- Passage for review:
* * *

Not consciously, anyway. And it doesn't have anything to do with "havin' a cutie," it's more to avoid going into fields with a social stigma associated with them and their typical practitioners.
This social stigma is decreasing (even in IT -- "geek" is no longer an insult), but nevertheless it is still there.
For whatever reason, women seem to be more influenced by social cues -- or perhaps just influenced differently than men. It's not wrong -- it just is. Therefore, my guess is that a lot of the gender disparity is still extant for social stigma reasons and the concomitant avoidance of that stigma.
I think the social stigma argument is oversimplified. Nerds often just trade the standard status hierarchy for another, governed by more nerdly pursuits. Yet positive nerd social spaces and stereotypes for boys are much more accessible than those for girls.

* * *

Dataset entries:

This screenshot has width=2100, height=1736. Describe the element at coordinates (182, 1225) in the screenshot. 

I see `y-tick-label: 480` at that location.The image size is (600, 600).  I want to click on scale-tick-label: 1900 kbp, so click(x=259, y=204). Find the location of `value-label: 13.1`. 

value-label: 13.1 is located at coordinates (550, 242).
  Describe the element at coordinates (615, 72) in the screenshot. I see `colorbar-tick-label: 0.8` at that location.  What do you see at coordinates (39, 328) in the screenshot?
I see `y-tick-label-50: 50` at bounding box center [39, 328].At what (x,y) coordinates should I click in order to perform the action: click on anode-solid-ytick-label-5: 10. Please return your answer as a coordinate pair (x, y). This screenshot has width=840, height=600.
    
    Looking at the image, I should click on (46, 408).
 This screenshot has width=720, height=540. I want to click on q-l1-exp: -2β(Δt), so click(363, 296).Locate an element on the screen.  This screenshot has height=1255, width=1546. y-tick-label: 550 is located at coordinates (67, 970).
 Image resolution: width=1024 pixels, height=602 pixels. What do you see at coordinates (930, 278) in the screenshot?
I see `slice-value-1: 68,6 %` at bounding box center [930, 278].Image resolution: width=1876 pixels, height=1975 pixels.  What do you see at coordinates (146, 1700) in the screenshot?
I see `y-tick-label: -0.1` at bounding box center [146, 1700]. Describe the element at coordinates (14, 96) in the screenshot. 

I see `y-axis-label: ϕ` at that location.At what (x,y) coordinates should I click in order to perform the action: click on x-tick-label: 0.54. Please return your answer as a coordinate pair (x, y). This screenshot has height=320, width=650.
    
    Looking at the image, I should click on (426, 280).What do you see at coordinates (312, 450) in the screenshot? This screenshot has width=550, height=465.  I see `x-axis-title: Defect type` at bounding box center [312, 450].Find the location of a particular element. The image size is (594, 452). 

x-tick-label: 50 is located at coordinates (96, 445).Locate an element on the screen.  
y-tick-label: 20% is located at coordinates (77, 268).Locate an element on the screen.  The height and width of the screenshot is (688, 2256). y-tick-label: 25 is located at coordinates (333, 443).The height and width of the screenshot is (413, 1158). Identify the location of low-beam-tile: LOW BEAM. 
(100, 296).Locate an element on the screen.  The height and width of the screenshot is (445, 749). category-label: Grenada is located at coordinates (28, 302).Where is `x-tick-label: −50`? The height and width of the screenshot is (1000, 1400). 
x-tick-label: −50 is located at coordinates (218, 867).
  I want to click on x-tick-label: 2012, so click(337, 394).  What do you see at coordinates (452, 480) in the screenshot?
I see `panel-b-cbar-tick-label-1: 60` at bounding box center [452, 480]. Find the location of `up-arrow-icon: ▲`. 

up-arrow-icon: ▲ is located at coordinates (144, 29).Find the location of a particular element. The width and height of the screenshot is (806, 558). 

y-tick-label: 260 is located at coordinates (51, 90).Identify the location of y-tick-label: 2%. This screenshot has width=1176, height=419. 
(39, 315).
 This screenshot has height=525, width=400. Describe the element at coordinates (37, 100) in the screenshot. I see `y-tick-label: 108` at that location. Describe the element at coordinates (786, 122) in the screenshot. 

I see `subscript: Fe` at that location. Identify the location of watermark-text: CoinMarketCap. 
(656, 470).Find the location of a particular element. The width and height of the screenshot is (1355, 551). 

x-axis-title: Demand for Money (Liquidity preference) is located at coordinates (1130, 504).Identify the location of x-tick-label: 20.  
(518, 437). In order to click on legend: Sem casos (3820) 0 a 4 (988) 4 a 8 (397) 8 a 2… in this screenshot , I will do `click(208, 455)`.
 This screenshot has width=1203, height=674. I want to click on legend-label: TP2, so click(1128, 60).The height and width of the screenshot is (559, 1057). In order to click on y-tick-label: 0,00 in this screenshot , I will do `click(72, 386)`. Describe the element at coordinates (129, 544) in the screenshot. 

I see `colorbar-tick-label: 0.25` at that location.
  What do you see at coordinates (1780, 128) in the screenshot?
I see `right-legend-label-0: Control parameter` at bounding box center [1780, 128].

* * *

- Exercise 1: Reproduce the part of the passage on social stigma and gender in tech fields starting at "Not consciously, anyway." and ending at "those for girls.".
- Exercise 2: Write the next part of the passage on social stigma and gender in tech fields, picking up after its final sentence.

- Answer area 1:
Not consciously, anyway. And it doesn't have anything to do with "havin' a cutie," it's more to avoid going into fields with a social stigma associated with them and their typical practitioners.
This social stigma is decreasing (even in IT -- "geek" is no longer an insult), but nevertheless it is still there.
For whatever reason, women seem to be more influenced by social cues -- or perhaps just influenced differently than men. It's not wrong -- it just is. Therefore, my guess is that a lot of the gender disparity is still extant for social stigma reasons and the concomitant avoidance of that stigma.
I think the social stigma argument is oversimplified. Nerds often just trade the standard status hierarchy for another, governed by more nerdly pursuits. Yet positive nerd social spaces and stereotypes for boys are much more accessible than those for girls.

- Answer area 2:
That is true of most adults (of both sexes) however most people (here in the UK at least) choose the general direction of their careers at the age of 14, which is when you choose your GCSEs. You get to tweak it again at 16 when you choose your A-levels (from a subset of your GCSEs) and again at 18 when you choose your first degree, but the decisions made at 14 are so far upstream at this point that you only have so much maneuverability left.
Anyway, at 14, I remember that my double-science class was almost entirely male, perhaps 5/25 girls (about 100 people in my year in total). Drama and English had the opposite ratio. Only those 5 girls would even have had the option to take a science or engineering degree, 10% of the females in the year. Now we all know you don't need one of those to work in IT, but still, if you want girls in the field, that's where you've got to catch them.
Maybe they don't want to be caught, as Greenspun spelled out. The women with the ability seem to have a better life perspective than the men, on average. They prove their better understanding of mathematics by working out the bayesian priors and adjust career goals accordingly.
I don't have the best eyesight in the world, my whole family basically consists of mole people, so that site freaked me out. I thought something was going wrong with me.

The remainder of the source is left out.